Pawesome writer Tara recently wrote about her dog Gida’s liver enzyme rollercoaster and how difficult learning our pets are sick can be. When Tara told us about Gida’s test results, I was shocked because it was all too similar to the rollercoaster my fiance and I have been on ourselves for over a year with our dog, Happy. It started when I took Happy in for a routine vet visit and mentioned that he vomited on, what I felt, was a regular basis. At the time that meant vomiting 2-3 times a month. We started with a stool sample which ruled out giardia and routine bloodwork. When the vet called to give me the bloodwork results, I was stunned to hear his results were abnormal, with elevated ALT liver enzymes. I really thought he’d be fine. A very long story — with many more diagnostic tests over the course of a year — short, Happy likely has low grade liver disease or hepatitis. Without an invasive liver biopsy (the only test we haven’t done), we don’t know for sure what he has.

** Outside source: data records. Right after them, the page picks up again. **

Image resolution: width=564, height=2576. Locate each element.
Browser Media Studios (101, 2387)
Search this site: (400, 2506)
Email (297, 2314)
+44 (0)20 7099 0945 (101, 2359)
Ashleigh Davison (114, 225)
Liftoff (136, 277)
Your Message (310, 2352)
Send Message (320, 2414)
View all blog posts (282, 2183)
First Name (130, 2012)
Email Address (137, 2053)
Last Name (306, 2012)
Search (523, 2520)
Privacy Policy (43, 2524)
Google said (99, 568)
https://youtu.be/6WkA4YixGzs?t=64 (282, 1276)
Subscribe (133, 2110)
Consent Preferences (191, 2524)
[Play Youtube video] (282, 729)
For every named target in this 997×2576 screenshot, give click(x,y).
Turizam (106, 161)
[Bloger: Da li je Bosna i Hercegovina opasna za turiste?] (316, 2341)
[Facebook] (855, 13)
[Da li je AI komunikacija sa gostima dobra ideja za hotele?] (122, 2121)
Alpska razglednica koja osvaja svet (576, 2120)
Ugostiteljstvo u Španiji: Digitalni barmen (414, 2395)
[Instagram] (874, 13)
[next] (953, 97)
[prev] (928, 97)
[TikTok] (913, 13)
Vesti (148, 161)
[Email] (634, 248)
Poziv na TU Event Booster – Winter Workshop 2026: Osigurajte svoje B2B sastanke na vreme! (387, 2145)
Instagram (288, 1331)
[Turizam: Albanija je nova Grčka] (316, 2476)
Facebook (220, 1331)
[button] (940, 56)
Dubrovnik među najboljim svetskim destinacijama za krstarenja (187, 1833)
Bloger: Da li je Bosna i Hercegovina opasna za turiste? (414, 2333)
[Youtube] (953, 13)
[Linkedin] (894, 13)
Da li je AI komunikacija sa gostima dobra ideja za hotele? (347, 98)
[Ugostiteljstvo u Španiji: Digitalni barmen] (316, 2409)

Happy has been on a mild liver support supplement called denamarin for about a year now. At first it seemed the denamarin was working. He has been vomiting less — still about once a month — and his enzyme levels were reaching the normal range. He does display occasional lethargy and have “off” days, something that really isn’t normal for dogs. All seemed to be moving in the right direction until recently when he had his enzyme levels re-checked via a bile acid test (like little Gida had) and the results showed his liver was worsening, not improving as the previous test had shown. However, his baseline bloodwork was normal so that is good news. His bile acid test results were so poor the vet thinks it could even be a lab error (wtf?). The vet prescribed him a new medication (a liquid I have to shoot in his mouth, oy) and prescription “liver friendly” food…that set me back $150. Oh well. We’ll do another bile acid test (a $200 test) in 3 months to check his levels.
While this has all been happening, I’ve not allowed to myself to do too much googling of “liver disease in dogs” because I don’t want to scare myself. But I did force myself to ask the vet a tough question. During my conversation with our vet about Happy’s test results and the plan of action, he kept saying things like “monitor him closely,” “quality of life,” and “deteriorating.” Finally, I asked the burning question, “Do you think Happy is going to have a shorter lifespan because of this?” Happy is only 4. Much to my relief, the vet said no, with proper care and watching Happy closely he believes Happy will live a full life. He didn’t make any promises, I’m not God he said, but it sounded very promising.